Topology on the space of matrices

Question

The vector space of $n\times n$ real matrices is isomorphic as a vector space to $\mathbb R^{n\times n}$. Does it follow that it is "the same" as the topological space $\mathbb R^{n\times n}$ with the standard topology (e.g. the box topology, which is the same as the product topology, which is the same as the topology generated by balls)? (What exactly does this statement (i.e. "the same") mean?) If I know an open set in $\mathbb R^{n\times n}$ (say $(a,b)^{\times n^2})$, how do I find the corresponding open set in the space of matrices?

Answer 1

The vector space of $n\times n$ matrices is essentially just $\mathbf{R}^{n\times n}$ with the coordinates written in a square instead of a straight line, so it's obvious that the two are isomorphic. All norms on finite dimensional vector spaces are equivalent, which means they induce they same topology.
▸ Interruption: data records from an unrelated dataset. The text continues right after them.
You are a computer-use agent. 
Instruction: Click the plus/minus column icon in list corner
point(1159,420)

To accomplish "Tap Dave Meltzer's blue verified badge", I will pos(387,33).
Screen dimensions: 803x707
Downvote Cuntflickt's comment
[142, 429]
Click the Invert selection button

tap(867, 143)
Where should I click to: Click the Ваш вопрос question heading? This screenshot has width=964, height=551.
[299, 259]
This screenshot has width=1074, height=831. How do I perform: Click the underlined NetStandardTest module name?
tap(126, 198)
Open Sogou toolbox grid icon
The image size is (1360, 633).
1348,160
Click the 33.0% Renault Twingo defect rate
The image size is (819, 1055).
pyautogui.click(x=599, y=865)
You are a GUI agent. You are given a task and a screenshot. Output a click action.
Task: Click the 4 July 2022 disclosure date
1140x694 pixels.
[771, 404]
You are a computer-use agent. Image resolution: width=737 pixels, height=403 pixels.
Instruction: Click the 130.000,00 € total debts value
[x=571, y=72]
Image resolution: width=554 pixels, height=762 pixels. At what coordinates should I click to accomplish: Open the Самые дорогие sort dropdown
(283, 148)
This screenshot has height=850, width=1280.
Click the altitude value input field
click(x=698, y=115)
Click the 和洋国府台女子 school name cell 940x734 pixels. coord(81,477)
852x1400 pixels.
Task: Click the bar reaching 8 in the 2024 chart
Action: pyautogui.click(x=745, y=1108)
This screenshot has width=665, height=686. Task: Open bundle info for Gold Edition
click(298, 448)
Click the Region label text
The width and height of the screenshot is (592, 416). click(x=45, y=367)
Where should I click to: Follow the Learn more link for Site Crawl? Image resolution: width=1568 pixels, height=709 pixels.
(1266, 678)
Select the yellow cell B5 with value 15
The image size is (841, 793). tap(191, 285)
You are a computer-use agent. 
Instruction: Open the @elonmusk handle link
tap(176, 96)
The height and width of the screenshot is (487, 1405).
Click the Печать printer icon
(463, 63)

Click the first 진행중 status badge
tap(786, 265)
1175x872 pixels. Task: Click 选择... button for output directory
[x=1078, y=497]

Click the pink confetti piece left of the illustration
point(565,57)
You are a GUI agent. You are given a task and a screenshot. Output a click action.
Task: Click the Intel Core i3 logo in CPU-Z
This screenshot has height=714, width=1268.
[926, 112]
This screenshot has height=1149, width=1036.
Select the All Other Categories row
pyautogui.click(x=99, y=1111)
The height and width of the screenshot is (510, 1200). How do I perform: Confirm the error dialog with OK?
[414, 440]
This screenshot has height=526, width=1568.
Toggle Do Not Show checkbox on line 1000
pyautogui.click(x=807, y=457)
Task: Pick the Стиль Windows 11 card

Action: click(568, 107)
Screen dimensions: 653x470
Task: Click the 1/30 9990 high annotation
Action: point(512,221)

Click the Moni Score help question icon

Two topological vector spaces are isomorphic ("the same") if they are isomorphic as vector spaces, and the isomorphism is also a homeomorphism. Since all norms are equivalent, functions continuous with respect to one norm will be continuous in all norms. We can use the same norm, say the Euclidean norm, on both vector spaces, and the required isomorphism is essentially the identity map. (To map from $\mathbf{R}^{n\times n}$ to the space of matrices, for example, just arrange the coordinates, in order, in an $n\times n$ square.)